~lucidiot's wiki

Microsoft Train Simulator Packaged Activity

The 2001 video game Microsoft Train Simulator (MSTS) allows players to install new routes to play in, new trains, and new activities. Activities are scenarios that apply on a specific route. They specify what AI traffic should be where and when, where the player starts and in which trains, which assignments they have (stopping at a station, coupling or uncoupling cars at specified locations, etc.), which messages should appear and when, and more.

Some tools are included to create routes, trains, train cabs and activities. MSTS was for a while the most popular train simulator, so it has a pretty large community that has developed even more tools and shared many additions. There even were paid additions to the game being sold on CDs or DVDs.

Routes and trains usually come in the shape of an archive with a README file that explains how to install it into your game. But activities have their own format, called a Packaged Activity, with the .apk extension. This has nothing to do with Android packages, which came in many years later.

The game provides ways to both pack and unpack activities into those Packaged Activity files, but the unpacking utility, TSUnpack.exe, found in the UTILS folder of the game, has proven to be quite unreliable or difficult to use. There are many unofficial extractor tools out there, or converters that can turn activities into ZIP files that are compatible with OpenRails, the open source successor to MSTS.

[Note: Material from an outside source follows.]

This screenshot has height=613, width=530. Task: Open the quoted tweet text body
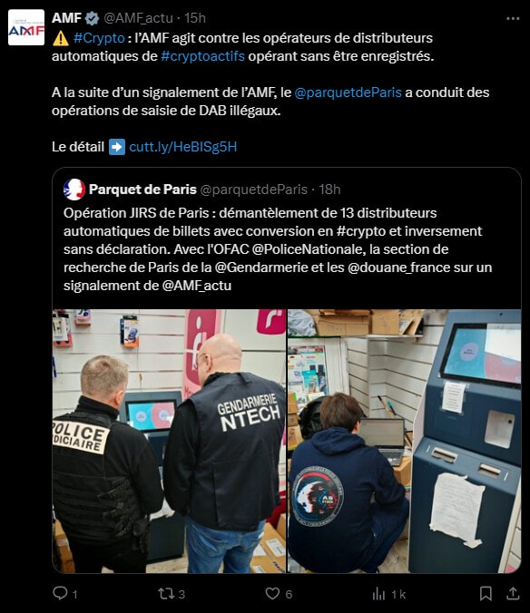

When I looked for an extractor that could run on Windows XP in late 2021, my options were quite limited. There was very little documentation or open source software available, so I decided to write my own software and document it.

File format

I wrote a Kaitai Struct schema for this format.

String

The file format uses UCS-2 little-endian as its text encoding. Strings are both fixed and null-terminated, with two null bytes since this is UCS-2.

Length Text
Length
32-bit unsigned integer. Size of the string, in characters, including the final null character.
Text
Text, encoded using UCS-2 little-endian, with a final null character (two null bytes).

File

Size Path Contents
Size
32-bit unsigned integer. Size of the file in bytes.
Path
String. Path and name of the file, relative to the root of the game’s installation directory.
Contents
Uncompressed contents of the file, of the size determined by the Size field. Extracting only involves copying those bytes without any additional work.

Packaged Activity

Route display name Route ID Route ID 4 bytes File count File 1 File 2 ...
Route display name
String. Display name of the route that this activity applies to. This value is not necessary to perform any extraction.
Route ID
String, repeated twice. Should match the name of the folder that contains the route that this activity applies to, under the ROUTES folder in the game’s installation directory. For example, USA1 for the Northeast Corridor. This value must not be concatenated to the file paths and is not necessary to perform any extraction.
4 bytes
Four unknown bytes. They are not necessary to perform any extraction.
File count
32-bit unsigned integer. Number of files stored in this archive.

Implementation

I wrote a C# library based on Kaitai Struct and a command-line tool to replace the official TSUnpack tool and allow extracting packaged activities more reliably. It is available on Tildegit.

By default, the tool will extract activities to the game’s installation folder, using the Path value of the HKEY_LOCAL_MACHINE\SOFTWARE\Microsoft\Microsoft Games\Train Simulator\1.0 registry key, just like how the original TSUnpack.exe does. If a file already exists, the extraction stops. Some options are available:

-d, --destination
Destination folder to extract to, instead of the game’s installation folder.
-f, --force
If a file already exists, overwrite it.